* _Task 1_
In the book discussion excerpt, which character was not yet a character when the writing began?
* _Task 2_
Continue the book discussion excerpt from the point where it stops.

* _Exercise text_
--------

I don't plan at all before I write, which can be scary, but is also exciting. It means characters can evolve and take me in unexpected directions.
This certainly happened with Charles, who wasn't even a character when I started writing. Once I gave him space on the page though, his voice came through very strongly. In many ways he was the most interesting character to write, and such a contrast to Ella and John.

AnnaHope Wed 26-Oct-16 09:54:30

Greenfinch

This is the best book I have read for some time. I enjoyed everything about it including its setting in one of those long hot summers leading up to World War One. I thought the characters were beautifully portrayed and didn't want the book to end .I wanted to know more about them and wondered if Anna Hope intends to write about them again. I would have loved to have known more about Clem and what happened to Ella from the moment she was dropped off on the moors.Her life as a mother would have been fascinating as would have been her relationship with her family and how she coped without John.

--------

* _Record extracts_
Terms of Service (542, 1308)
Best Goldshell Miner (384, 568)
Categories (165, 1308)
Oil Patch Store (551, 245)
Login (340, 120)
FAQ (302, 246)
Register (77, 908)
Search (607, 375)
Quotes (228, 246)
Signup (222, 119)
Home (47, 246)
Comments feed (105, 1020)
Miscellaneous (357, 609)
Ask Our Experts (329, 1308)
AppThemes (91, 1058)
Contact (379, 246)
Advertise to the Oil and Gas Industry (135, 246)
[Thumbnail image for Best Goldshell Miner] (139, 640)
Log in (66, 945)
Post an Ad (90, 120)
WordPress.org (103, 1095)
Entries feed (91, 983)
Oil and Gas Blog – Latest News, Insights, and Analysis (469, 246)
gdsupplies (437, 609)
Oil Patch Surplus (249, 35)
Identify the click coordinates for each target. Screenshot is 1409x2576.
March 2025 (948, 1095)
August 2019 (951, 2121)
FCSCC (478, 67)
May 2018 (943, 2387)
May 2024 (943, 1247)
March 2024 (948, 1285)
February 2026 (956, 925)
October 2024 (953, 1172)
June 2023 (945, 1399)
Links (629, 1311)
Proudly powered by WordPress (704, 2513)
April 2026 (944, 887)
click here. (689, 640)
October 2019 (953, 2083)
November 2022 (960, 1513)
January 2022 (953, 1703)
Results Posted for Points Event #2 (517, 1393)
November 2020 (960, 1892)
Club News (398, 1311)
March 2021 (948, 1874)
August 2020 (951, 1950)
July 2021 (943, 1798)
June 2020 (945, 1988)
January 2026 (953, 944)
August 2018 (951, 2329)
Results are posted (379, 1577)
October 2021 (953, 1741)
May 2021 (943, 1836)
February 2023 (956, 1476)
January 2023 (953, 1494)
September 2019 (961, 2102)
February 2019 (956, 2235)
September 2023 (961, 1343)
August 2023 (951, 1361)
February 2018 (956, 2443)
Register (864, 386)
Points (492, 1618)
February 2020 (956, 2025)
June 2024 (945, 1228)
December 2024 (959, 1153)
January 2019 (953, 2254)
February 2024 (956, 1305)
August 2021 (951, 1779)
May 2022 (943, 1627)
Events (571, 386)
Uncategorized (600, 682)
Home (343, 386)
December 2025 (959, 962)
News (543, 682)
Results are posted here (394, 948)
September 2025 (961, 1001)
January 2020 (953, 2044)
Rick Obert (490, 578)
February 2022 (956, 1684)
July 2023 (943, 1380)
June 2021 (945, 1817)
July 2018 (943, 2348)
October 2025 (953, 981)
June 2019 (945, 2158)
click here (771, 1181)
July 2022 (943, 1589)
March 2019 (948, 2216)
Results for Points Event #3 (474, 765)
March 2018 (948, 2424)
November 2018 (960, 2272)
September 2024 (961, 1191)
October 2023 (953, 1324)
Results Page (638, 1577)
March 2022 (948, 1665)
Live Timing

--------

* _Answer 1_
Charles

* _Answer 2_
HI Greenfinch, and thank you so much,
I don't think I'll be writing about Ella and Clem again, mainly because this is actually the second time I have written a novel about them. The first was an unpublished novel set in London in 1908, in which the two women were suffragettes. The novel was never quite right, but I loved the characters and wanted them to have a further life, so I'm really glad they are living in readers' imaginations!

AnnaHope Wed 26-Oct-16 09:55:04

rocketstop

Hi Anna,
First of all, let me say, I read a lot of books, so I can be over critical of the ones I do read, secondly, I am recovering from a major operation, and wondered if it would be folly to try a new book from an Author I have never read, when my attention span was so low , I was sleepy and obviously in pain.However, what I read in your book will stay with me for a long long time.It was the most affecting story, and your descriptions of the simple things that happen outside:Birds singing, grass growing, skies etc, all painted so beautifully poignantly from the perspective of Ella who could only yearn to be outside. How fantastic, the gifts from John and what they represented, the Feather etc.
It was sad beyond measure, and exquisite and I loved it very much. Thank you for a great read, the only trouble is..How do you top that, and are you going to try ? I hope so.
Thank you Anna for helping me through my own days and nights of confinement.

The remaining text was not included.